====== Extrait à lire
Ce qui frappe le regard, c’est surtout l’immense cylindre qui abrite une salle circulaire de 60 mètres de diamètre. Ce qui constitue le pavillon principal de la TOHU aurait dû être construit sous forme d’un parallélépipède au début. Mais, comme nous le confiait Martin Roy en entrevue, «nous avons fait plusieurs recherches afin de nous documenter sur l’histoire des scènes en usage dans le domaine du cirque. Après bien des séances de consultation, nous avons réalisé que la tradition imposait une scène avec des chapiteaux afin de garantir un maximum de mouvement aux artistes de la scène. Une scène circulaire s’imposait d’emblée. Toutefois, c’est notre approche environnementale qui a déterminé la forme extérieure du pavillon».
============
====== Relevé des données
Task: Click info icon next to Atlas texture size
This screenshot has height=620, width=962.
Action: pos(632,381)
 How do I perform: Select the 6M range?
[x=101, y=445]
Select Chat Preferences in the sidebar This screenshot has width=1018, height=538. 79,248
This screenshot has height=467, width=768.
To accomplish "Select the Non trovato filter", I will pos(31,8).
============
— Défis —
1 > D'après l'extrait sur la TOHU, pourquoi une scène circulaire s'est-elle imposée pour la salle du pavillon principal ? Répondez en une à trois phrases.
2 > Recopiez les enregistrements depuis leur début jusqu'à la ligne contenant « Select Chat Preferences », celle-ci comprise.

— Réponses par tâche —
1 > Les recherches et les séances de consultation sur l'histoire des scènes de cirque ont montré que la tradition imposait une scène avec des chapiteaux. Ce type de scène garantit un maximum de mouvement aux artistes. Une scène circulaire s'est donc imposée d'emblée.

2 >
Task: Click info icon next to Atlas texture size
This screenshot has height=620, width=962.
Action: pos(632,381)
 How do I perform: Select the 6M range?
[x=101, y=445]
Select Chat Preferences in the sidebar This screenshot has width=1018, height=538. 79,248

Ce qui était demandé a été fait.